To help overcome this challenge, the Office of Pharmacy Affairs (OPA) requires that—if a CE chooses to use drugs received at 340B discount for Medicaid patients—the CE must provide OPA with an identifying number to be added to the OPA Medicaid Exclusion File. This helps state Medicaid programs identify which CEs are using 340B drugs with Medicaid populations, so the Medicaid program can separate those drugs out (“carve out”) from rebate requests.

However, due to concerns about the accuracy of the Medicaid exclusion file, some states also require covered entities to use specific claims-level identifiers when they submit claims to Medicaid for 340B drugs, so that the Medicaid program can exclude those drugs from its rebate requests.

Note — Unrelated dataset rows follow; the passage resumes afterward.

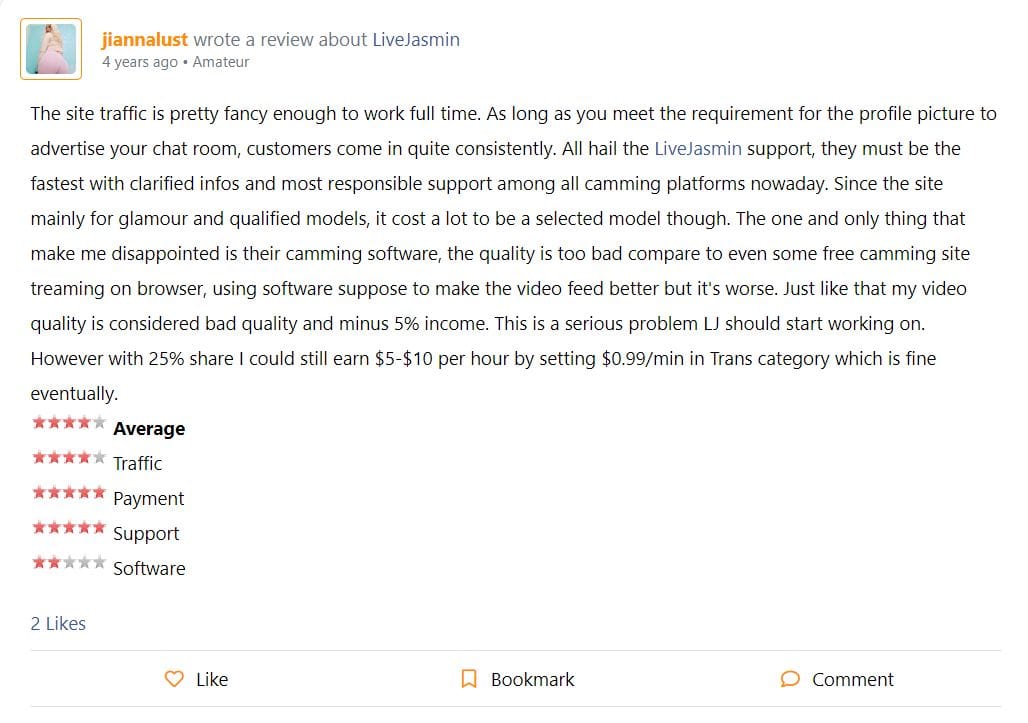
Task: Click the Traffic star rating icons
Action: 69,457
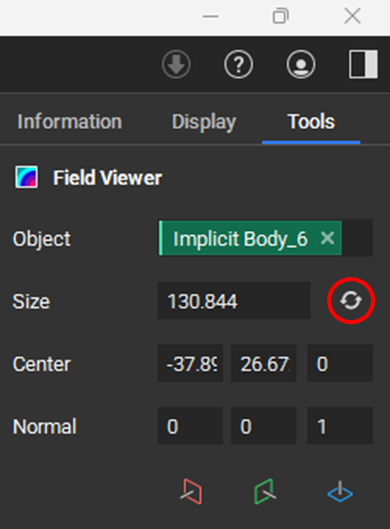Open the help question mark icon

coord(239,64)
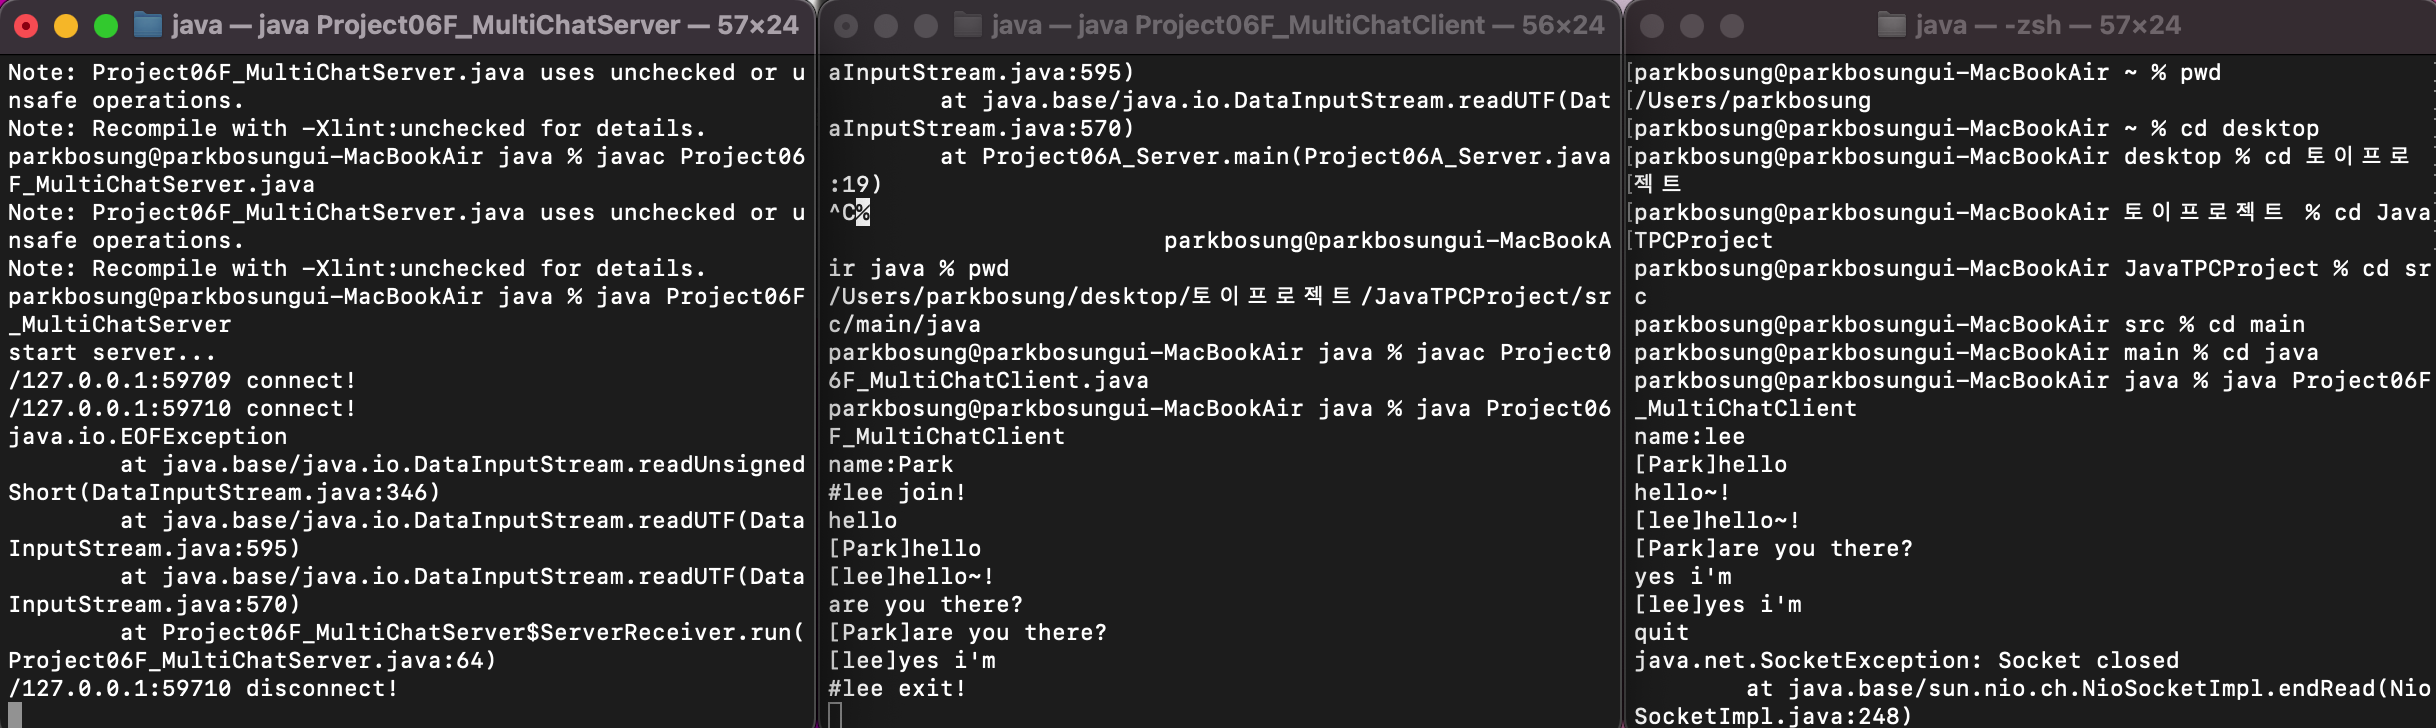Screen dimensions: 2436x728
Task: Click the '^C' interrupt text in the client window
Action: pos(843,212)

The Manatt survey found that 12 states rely solely on the federal OPA Medicaid Exclusion File, 22 other states rely solely on claims-level identifiers, and other states rely on a combination of both. The survey also found that there is significant inconsistency in how state Medicaid programs identify 340B drugs dispensed by contract pharmacies.

Another year ending

With only one month left in 2019 and a few more congressional recesses still to come in that time, the fate of 340B continues to hang in the balance. Next month, we’ll review all that’s happened with the 340B program this year and look to next year. Until then, we wish you all a safe and happy Thanksgiving.